Indeed, Petrucelli, Disney, and their colleagues say that they were pleasantly surprised at how quickly they were able to identify a small molecule capable of interrupting the disease process in cells carrying the C9ORF72 gene. The disease variant is characterized by an expansion of repetitive DNA, which leads to the production of lengthy RNA tangles and the translation of abnormal proteins, both of which can apparently "set in motion distinct toxic chains of events that ultimately lead to neuronal death."
When the neurodegeneration targets motor neurons, the result is ALS. When it happens in brain regions that support higher cognitive function, then FTD develops. In some cases, affected people show signs of both conditions, which made it clear to Petrucelli and Disney that the aberrant RNA molecules were attractive targets for fighting the diseases.

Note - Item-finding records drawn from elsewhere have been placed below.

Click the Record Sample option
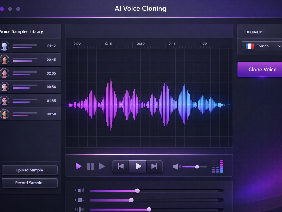The image size is (282, 212). [29, 183]
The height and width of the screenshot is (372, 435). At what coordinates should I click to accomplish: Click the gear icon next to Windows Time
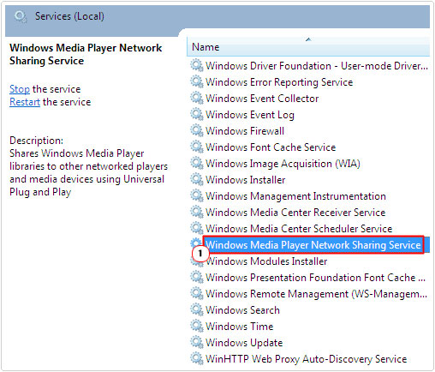(x=197, y=326)
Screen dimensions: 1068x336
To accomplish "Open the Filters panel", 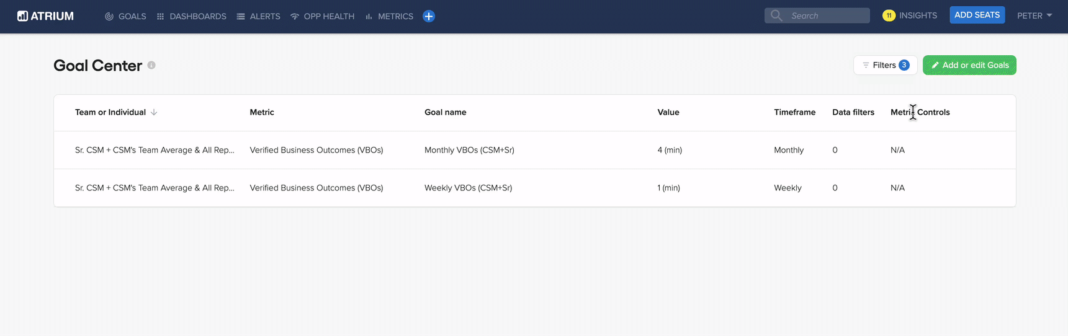I will [886, 65].
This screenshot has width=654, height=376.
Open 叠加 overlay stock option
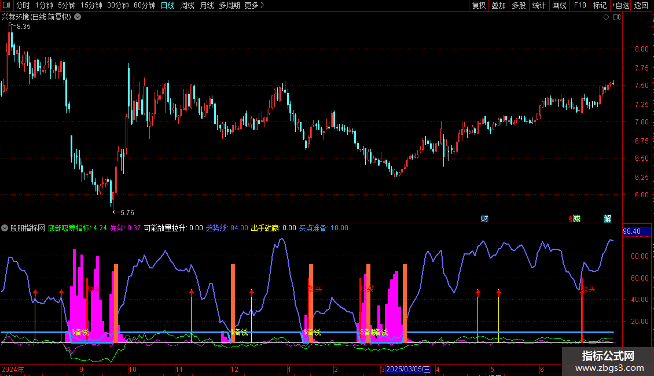(x=498, y=5)
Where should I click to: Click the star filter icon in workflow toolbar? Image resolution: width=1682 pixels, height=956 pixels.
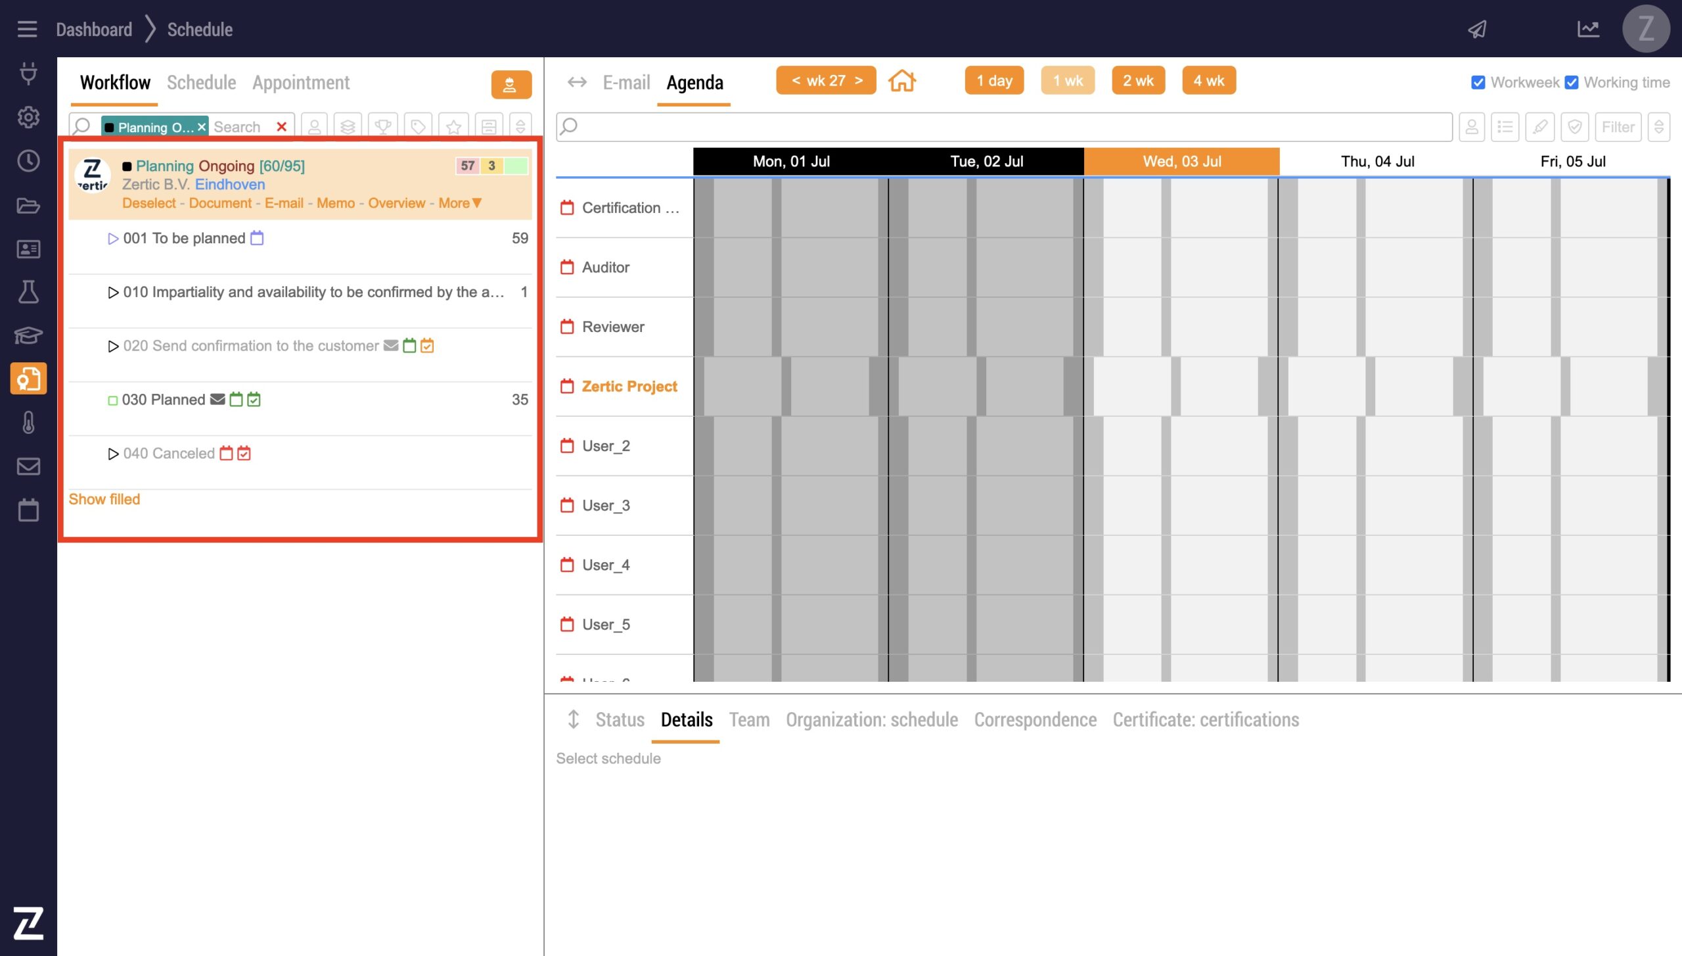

In search of promising small molecules for the job, the research team first examined the shape of the culprit RNA. The goal then was to identify compounds capable of binding to it, and they got lucky.
"We found that the RNA repeat that causes c9FTD/ALS has some structural similarities to the RNA that causes fragile X-associated tremor ataxia syndrome, to which we already identified a small molecule that could affect dysfunction," Disney said.
By testing that compound and others that were chemically similar, they rather quickly identified two that selectively target c9FTD/ALS repeat RNA in cells. One of the two compounds cut the accumulation of RNA tangles in cell lines derived from ALS patients in half, they report, with no apparent toxicity. Petrucelli and Disney are now working on ways to improve it even further.
Importantly, the researchers also found that they could detect aberrant proteins in the spinal fluid of ALS patients with the C9ORF72 mutation, which might be useful when it comes to testing their compound or others in clinical trials.
"A decrease in the levels of c9RAN proteins in patient blood or cerebrospinal fluid in response to treatment would demonstrate the drug is working," Petrucelli said. "While additional studies must be done, this finding suggests that c9RAN proteins may provide a direct means to measure a patient's response to experimental drugs that target abnormal repeat RNA."